Exercise material.
=======
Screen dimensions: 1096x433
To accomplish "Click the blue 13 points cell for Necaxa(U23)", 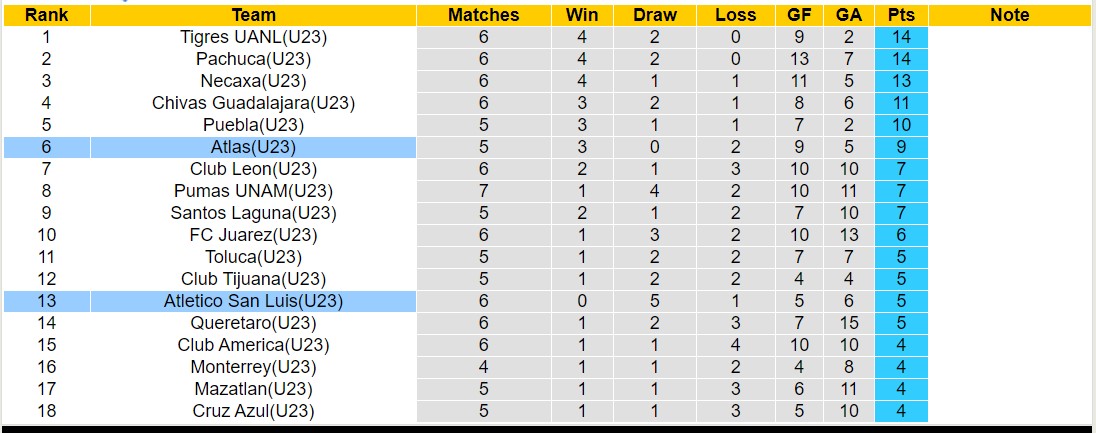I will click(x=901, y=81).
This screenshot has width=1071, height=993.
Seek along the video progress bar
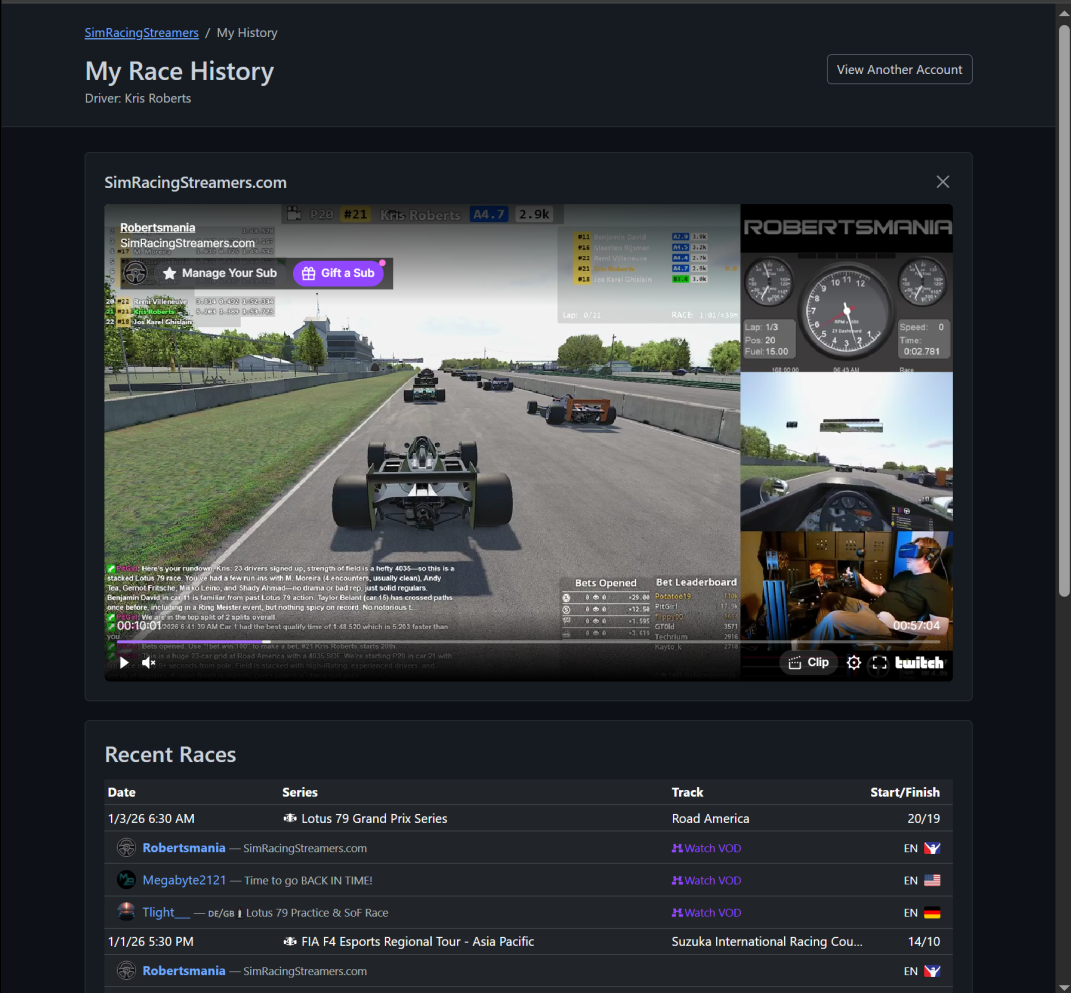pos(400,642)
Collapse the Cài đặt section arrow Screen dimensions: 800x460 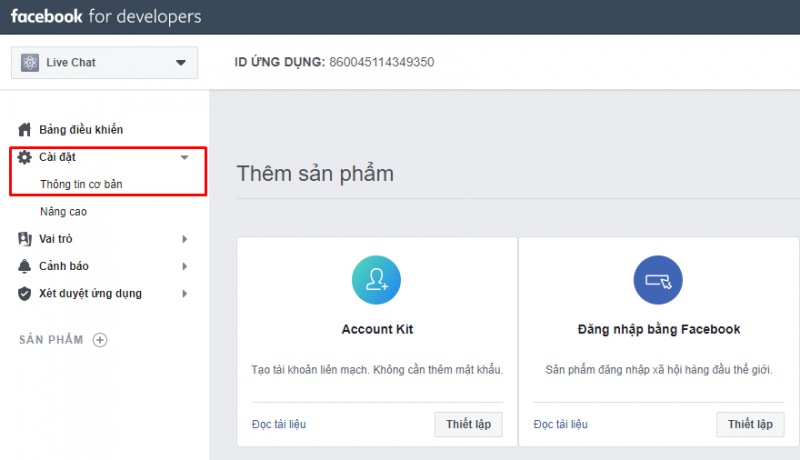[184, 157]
=======
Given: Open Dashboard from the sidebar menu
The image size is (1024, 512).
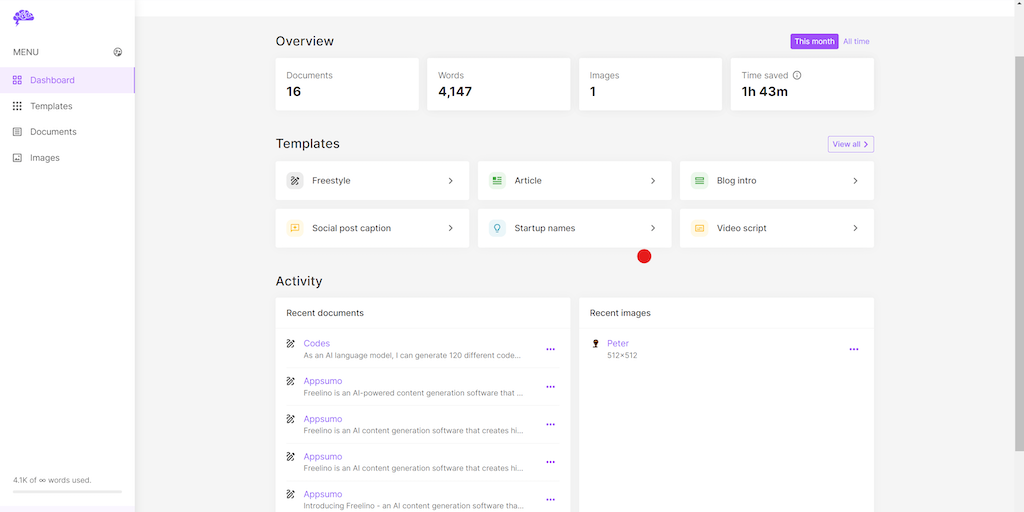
=======
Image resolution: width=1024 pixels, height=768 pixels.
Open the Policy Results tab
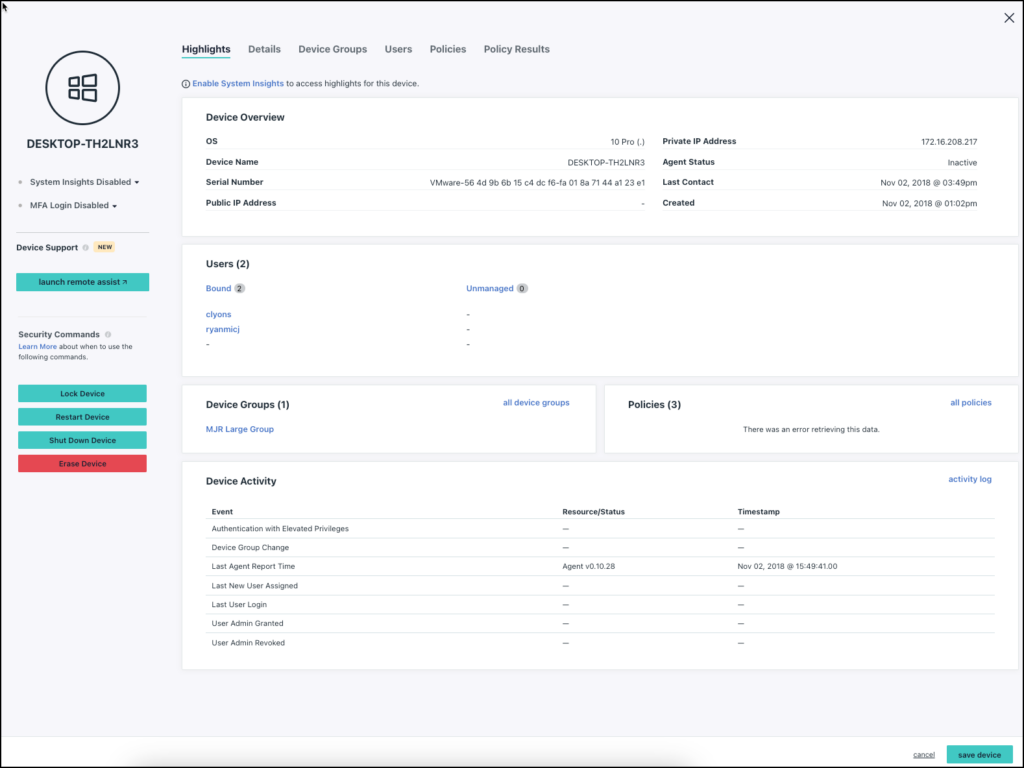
=======
Problem description. Among the entries, how many lines include the word "height"? Give only the number.

Answer area. 2